Sequence specificity of DNA repair by Escherichia coli Fpg protein.

The sequence specificity of guanine methylation in DNA by N-methyl-N-nitrosourea and the subsequent repair of ring-opened N7-methylguanine was studied using oligonucleotides of defined sequence. It was found that the methylation of TAGGGGCCCCTA was less than 2-fold greater than that occurring in TAGAGATCTCTA or TATGTGCACATA and 6-fold greater than in TACGCGCGCGTA. This is consistent with the concept that guanine methylation is least when the 5' preceding base is a pyrimidine and greatest when the 5' base is another guanine.
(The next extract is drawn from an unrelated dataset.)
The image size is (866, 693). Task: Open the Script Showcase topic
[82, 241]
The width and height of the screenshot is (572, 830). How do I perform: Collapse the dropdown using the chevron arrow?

These dodecamers were used to study repair by the Escherichia coli Fpg protein (formamidopyrimidine-DNA glycosylase) after the 7-methyl-guanine present in them was converted to the ring-opened form by alkaline treatment. The repair of ring-opened 7-methylguanine was much faster in self-complementary double-stranded 12mer substrates and was twice as rapid at 37 degrees C in TAGGGGCCCCTA compared with TACGCGCGCGTA. However, at 15 degrees C, the relative rates were reversed since TACGCGCGCGTA was repaired at the same rate as at 37 degrees C, whereas the repair of TAGGGGCCCCTA was much slower at 15 degrees C. The repair of TAGGGGCCCCTA at 37 degrees C was also much faster than the repair of TAGAGATCTCTA and was slightly more rapid than repair of TATGTGCACATA. Ligation of the dodecamer substrates to form 24mers or 36mers slightly reduced the initial rates of repair but did not abolish these differences. These results indicate that under physiological conditions, the Fpg protein is more active against adducts in guanine-rich regions and such regions may be the most likely sites of adduct formation at the N7-position of guanine which can then give rise to derivatives attacked by this enzyme.